TASK TO CARRY OUT:
Repeat the records verbatim, from their first line up to and including the line that contains "tap(33, 22)".

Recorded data
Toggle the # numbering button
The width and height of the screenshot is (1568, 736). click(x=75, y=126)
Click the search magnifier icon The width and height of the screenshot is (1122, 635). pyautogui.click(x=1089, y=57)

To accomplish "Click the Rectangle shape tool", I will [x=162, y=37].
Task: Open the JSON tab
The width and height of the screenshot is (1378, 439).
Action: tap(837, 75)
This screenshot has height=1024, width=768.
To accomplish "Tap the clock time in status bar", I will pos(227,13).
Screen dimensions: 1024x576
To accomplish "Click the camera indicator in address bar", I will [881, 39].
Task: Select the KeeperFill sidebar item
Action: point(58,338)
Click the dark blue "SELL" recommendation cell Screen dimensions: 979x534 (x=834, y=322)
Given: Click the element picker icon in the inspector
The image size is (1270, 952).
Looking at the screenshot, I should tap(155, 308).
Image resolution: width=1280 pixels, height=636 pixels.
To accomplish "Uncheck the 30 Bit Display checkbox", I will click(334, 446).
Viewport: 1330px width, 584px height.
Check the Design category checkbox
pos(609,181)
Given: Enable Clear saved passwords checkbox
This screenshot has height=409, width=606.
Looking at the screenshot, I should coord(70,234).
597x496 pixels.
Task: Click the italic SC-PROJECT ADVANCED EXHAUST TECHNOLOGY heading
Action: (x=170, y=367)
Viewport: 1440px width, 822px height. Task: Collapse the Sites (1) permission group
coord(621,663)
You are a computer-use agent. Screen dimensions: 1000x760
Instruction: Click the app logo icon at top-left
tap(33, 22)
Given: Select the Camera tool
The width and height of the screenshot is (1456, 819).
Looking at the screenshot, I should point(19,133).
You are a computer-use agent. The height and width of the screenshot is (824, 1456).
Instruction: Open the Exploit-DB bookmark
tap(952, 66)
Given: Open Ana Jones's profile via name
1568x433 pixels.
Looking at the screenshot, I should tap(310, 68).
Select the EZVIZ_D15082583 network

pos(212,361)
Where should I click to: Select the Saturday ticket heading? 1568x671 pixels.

EXERCISE RESULT:
Toggle the # numbering button
The width and height of the screenshot is (1568, 736). click(x=75, y=126)
Click the search magnifier icon The width and height of the screenshot is (1122, 635). pyautogui.click(x=1089, y=57)

To accomplish "Click the Rectangle shape tool", I will [x=162, y=37].
Task: Open the JSON tab
The width and height of the screenshot is (1378, 439).
Action: tap(837, 75)
This screenshot has height=1024, width=768.
To accomplish "Tap the clock time in status bar", I will pos(227,13).
Screen dimensions: 1024x576
To accomplish "Click the camera indicator in address bar", I will [881, 39].
Task: Select the KeeperFill sidebar item
Action: point(58,338)
Click the dark blue "SELL" recommendation cell Screen dimensions: 979x534 (x=834, y=322)
Given: Click the element picker icon in the inspector
The image size is (1270, 952).
Looking at the screenshot, I should tap(155, 308).
Image resolution: width=1280 pixels, height=636 pixels.
To accomplish "Uncheck the 30 Bit Display checkbox", I will click(334, 446).
Viewport: 1330px width, 584px height.
Check the Design category checkbox
pos(609,181)
Given: Enable Clear saved passwords checkbox
This screenshot has height=409, width=606.
Looking at the screenshot, I should coord(70,234).
597x496 pixels.
Task: Click the italic SC-PROJECT ADVANCED EXHAUST TECHNOLOGY heading
Action: (x=170, y=367)
Viewport: 1440px width, 822px height. Task: Collapse the Sites (1) permission group
coord(621,663)
You are a computer-use agent. Screen dimensions: 1000x760
Instruction: Click the app logo icon at top-left
tap(33, 22)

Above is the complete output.